Every year, influenza virus infects 5-20% of the US population with numerous deaths attributed to primary influenza infection or secondary bacterial pneumonia [1]. The rapid evolution of new influenza virus strains and drug resistant variants demands constant development of treatments as well as reliable animal models allowing for testing of these remedies [2, 3]. Although a number of animal models are used for influenza research, ferrets are ideal because they can be readily infected with human isolates of influenza virus (in contrast to mice) and exhibit symptoms similar to humans, such as fever, coughing, sneezing, runny nose, lethargy [410], and make a full recovery in 7-10 days [11, 12]. Humans and ferrets also share a similar distribution of α-2,6 and α-2,3 linked sialic acid residues, which serve as the receptor for influenza attachment to airway epithelial cells, enabling influenza to use the same cell entry mechanism [5, 13, 14]. Furthermore, ferrets are large enough to easily monitor aspects of disease progression and yield enough materials for immunological and virological analysis, [6, 1517]. Prior to clinical trials, safety and efficacy need to be demonstrated in two animal models, one non-rodent, making the ferret ideal.

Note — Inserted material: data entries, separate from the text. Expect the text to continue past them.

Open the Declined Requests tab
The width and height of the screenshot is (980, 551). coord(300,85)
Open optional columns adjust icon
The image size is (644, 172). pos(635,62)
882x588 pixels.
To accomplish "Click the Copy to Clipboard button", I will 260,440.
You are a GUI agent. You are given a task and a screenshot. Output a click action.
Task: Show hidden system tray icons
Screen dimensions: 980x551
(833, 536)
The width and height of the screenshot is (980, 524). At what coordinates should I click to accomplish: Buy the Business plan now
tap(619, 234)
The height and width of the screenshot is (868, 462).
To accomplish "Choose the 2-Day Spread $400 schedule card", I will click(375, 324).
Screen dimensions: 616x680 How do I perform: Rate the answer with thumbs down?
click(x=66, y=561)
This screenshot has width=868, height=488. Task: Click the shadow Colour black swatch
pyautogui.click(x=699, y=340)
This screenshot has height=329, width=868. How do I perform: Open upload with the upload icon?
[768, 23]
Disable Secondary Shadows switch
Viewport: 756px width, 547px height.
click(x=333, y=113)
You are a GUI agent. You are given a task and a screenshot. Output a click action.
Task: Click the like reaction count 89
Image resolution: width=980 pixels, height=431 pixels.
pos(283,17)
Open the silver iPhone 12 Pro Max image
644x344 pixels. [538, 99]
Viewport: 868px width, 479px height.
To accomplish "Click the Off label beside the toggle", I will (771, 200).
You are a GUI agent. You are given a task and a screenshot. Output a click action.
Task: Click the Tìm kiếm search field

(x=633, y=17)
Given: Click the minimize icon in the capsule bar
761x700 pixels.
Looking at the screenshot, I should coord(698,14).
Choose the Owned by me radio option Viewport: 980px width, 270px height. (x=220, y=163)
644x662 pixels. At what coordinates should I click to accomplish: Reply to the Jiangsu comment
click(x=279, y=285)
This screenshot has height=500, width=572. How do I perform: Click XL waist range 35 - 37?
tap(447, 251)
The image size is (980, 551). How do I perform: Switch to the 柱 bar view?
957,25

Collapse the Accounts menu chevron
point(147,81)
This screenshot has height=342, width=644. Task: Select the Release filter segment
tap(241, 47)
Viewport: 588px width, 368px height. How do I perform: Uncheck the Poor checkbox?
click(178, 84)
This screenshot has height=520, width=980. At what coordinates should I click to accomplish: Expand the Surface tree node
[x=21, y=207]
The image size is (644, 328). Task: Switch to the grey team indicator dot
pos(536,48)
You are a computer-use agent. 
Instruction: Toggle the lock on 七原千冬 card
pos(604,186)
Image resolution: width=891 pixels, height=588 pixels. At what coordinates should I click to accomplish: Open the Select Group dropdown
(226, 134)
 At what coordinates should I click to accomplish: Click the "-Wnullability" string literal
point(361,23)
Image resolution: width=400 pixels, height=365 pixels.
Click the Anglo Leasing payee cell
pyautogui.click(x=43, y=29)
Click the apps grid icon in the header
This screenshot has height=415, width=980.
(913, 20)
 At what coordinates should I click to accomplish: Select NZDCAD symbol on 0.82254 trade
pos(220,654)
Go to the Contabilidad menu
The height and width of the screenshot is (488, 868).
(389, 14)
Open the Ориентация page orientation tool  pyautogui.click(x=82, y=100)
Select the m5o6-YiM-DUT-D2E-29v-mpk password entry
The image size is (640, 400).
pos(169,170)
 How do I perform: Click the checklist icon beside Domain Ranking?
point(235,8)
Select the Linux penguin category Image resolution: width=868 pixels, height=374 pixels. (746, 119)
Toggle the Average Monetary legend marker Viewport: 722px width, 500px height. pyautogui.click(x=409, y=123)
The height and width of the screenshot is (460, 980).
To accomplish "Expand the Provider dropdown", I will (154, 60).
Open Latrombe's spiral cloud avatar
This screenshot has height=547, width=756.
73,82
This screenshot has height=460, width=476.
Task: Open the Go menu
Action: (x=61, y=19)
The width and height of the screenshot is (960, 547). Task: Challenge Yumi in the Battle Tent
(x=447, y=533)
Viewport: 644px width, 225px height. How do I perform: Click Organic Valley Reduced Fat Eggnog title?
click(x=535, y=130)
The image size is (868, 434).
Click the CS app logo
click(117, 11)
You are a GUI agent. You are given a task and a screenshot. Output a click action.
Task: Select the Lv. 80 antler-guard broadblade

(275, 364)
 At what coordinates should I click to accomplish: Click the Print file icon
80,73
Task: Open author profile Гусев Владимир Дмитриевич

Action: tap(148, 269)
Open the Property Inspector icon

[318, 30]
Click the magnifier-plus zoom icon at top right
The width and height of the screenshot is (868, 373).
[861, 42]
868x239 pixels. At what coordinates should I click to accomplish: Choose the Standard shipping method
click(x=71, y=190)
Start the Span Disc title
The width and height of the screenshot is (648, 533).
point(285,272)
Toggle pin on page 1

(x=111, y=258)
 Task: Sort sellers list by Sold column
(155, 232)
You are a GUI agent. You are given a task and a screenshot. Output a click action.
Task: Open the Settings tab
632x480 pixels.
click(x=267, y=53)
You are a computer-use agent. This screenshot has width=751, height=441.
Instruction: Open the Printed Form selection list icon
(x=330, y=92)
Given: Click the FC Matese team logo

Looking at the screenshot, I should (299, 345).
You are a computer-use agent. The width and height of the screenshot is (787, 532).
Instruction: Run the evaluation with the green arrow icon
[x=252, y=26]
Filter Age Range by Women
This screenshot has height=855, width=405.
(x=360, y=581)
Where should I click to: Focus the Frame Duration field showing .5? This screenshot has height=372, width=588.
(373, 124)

We examined progression of A/Brisbane/59/2007 in ferrets using a full series of endpoints; clinical symptoms, gross and microscopic pathology, virology, and immunology. A/Brisbane/59/07 was obtained from the Centers for Disease Control and Prevention and propagated for 2 days at 34°C in 10-day embryonated hen's eggs [18]. Castrated and de-scented Fitch ferrets (6-8 months of age, 800-1800 grams; Triple F Farms, Sayre, PA) were assigned to one of 6 treatment groups (Table 1) by a weight-matched computer-generated randomization procedure. Five groups were challenged intranasally with increasing doses of A/Brisbane/59/2007, and controls received PBS. Changes in body temperature, body weight, and onset of clinical symptoms were monitored for 7 days after challenge to measure disease progression and severity. Analyzed specimens included blood sera, and excreta samples from nasal and throat swabs from 1, 3, 5, and 7 DPI and tissues from 3 and 7 DPI. Animal studies were approved by Southern Research Institutional Animal Care and Use Committee and met the recommended animal care guidelines.
Table 1

Study design and outline of clinical symptoms

Dose Group

Challenge Material

Infectious dose*

Symptoms

1

PBS

--

None

2

A/Brisbane/59/2007

103.8

Discharge, Nose, Serous

Discharge, Nose Purulent

Discharge, Eye, Clear

3

A/Brisbane/59/2007

104.8

Discharge, Nose, Serous

4

A/Brisbane/59/2007

105.8

Discharge, Nose, Clear

Discharge, Eye, Clear

5

A/Brisbane/59/2007

106.8

Discharge, Nose, Serous

Discharge, Eye, Clear

Sneezing

6

A/Brisbane/59/2007

107.8

Discharge, Nose, Clear

Discharge, Nose, Serous

Discharge, Eye, Clear

Sneezing

* Infectious dose is measured as 50% egg infectious dose per mL (EID50/mL)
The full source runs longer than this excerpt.